[START TASK DATA]
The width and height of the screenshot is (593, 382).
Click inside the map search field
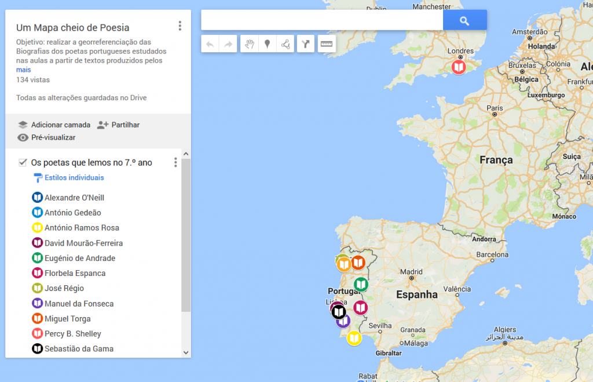pos(321,20)
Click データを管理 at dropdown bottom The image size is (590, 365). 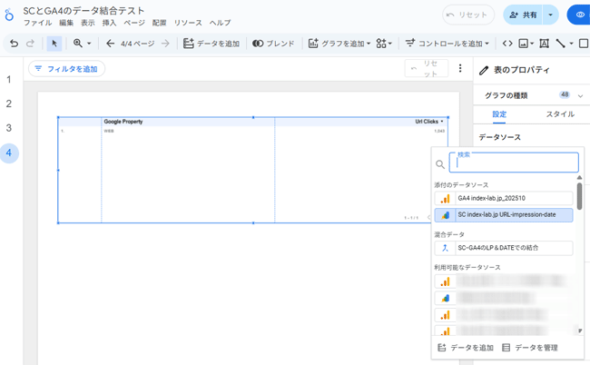tap(530, 348)
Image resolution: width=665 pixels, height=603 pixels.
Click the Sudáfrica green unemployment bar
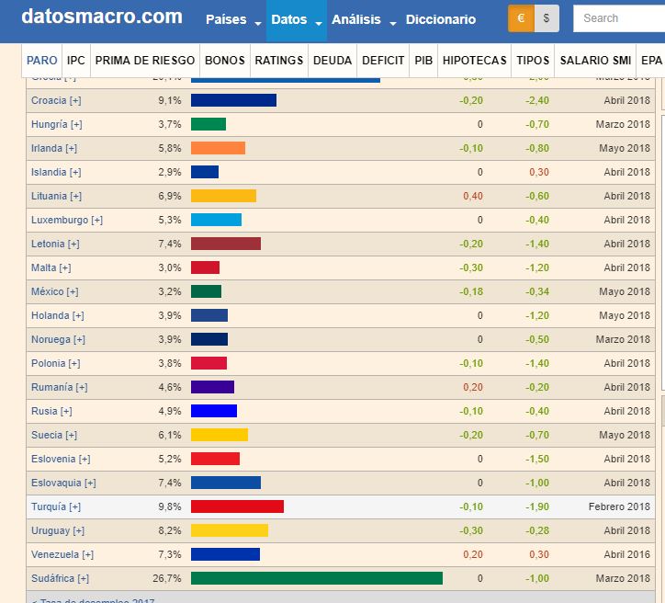pos(316,578)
[END TASK DATA]
* TASK DIRECTIONS:
Copy the lines verbatim, starting with the line that contains "Image resolution: width=665" and continuing through the end of the items, and leave out the pictures.

* OUTPUT OF THE EXERCISE:
Image resolution: width=665 pixels, height=603 pixels.
Click the Sudáfrica green unemployment bar
pos(316,578)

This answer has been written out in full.